>> start Extract provided

Yeah this is why I'm confused as well. I don't follow how if we assume n are the same color, that it implies anything about n+1. It sounds like the article is saying that the N+1 logic makes sense for n > 2, but I don't see how it does.

joppy4y ago

It’s more like “in a world where every group of n horses are the same colour”, no matter of whether that world is the real world or not, “prove that any group of n+1 horses are the same colour”. This inductive step proves nothing about the real world, it needs a base case to kick things off. If you can prove it true for n=5 say, then the inductive step gives you every higher number.

ashtonbaker4y ago

Assume (accept without questioning) that it’s a property of the universe that any group of 2 horses are the same color.

Now, say you have a group of 3 horses, A, B, and C. You can use your knowledge about groups of 2 horses here: A and B must be the same color because they are a group of 2 horses. B and C must be the same color for the same reason. So all the horses are the same color.

You can now use the proof for groups of 3 horses to prove the same fact about groups of 4 horses, and so on.

>> end Extract provided
>> start Material

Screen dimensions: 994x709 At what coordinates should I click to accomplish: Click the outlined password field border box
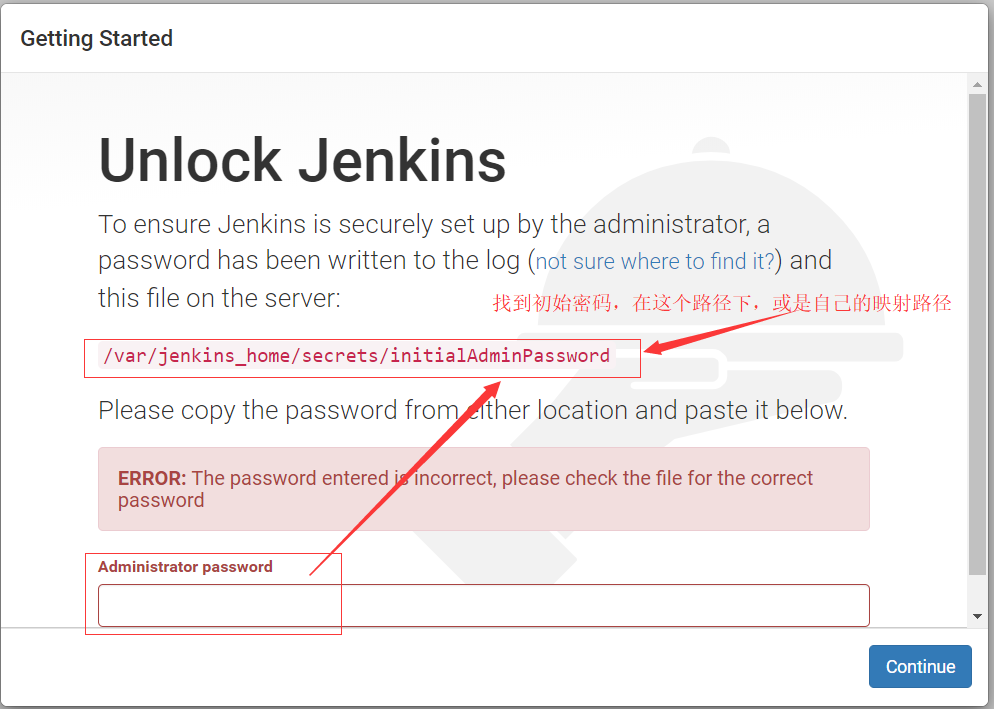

>> end Material

> [Things to do]:
**A)** Translate this sentence from the horse-color thread into Spanish: "If you can prove it true for n=5 say, then the inductive step gives you every higher number."
**B)** Answer yes or no to whether each statement agrees with the horse-color thread, and quote the deciding words for each: (i) The three-horse example names the horses A, B, and C. (ii) One reply holds that the inductive step by itself proves the claim about the real world. (iii) The first post agrees that the n+1 logic makes sense for n > 2.
**C)** Reproduce the passage of the horse-color thread from "joppy4y ago" up to and including "2 horses are the same color.".

> [Responses to the exercise]:
**A)** Si puedes demostrar que es cierto para n=5, por ejemplo, entonces el paso inductivo te da todos los números mayores.

**B)**
(i) Yes: "say you have a group of 3 horses, A, B, and C"
(ii) No: "This inductive step proves nothing about the real world, it needs a base case to kick things off."
(iii) No: "It sounds like the article is saying that the N+1 logic makes sense for n > 2, but I don't see how it does."

**C)**
joppy4y ago

It’s more like “in a world where every group of n horses are the same colour”, no matter of whether that world is the real world or not, “prove that any group of n+1 horses are the same colour”. This inductive step proves nothing about the real world, it needs a base case to kick things off. If you can prove it true for n=5 say, then the inductive step gives you every higher number.

ashtonbaker4y ago

Assume (accept without questioning) that it’s a property of the universe that any group of 2 horses are the same color.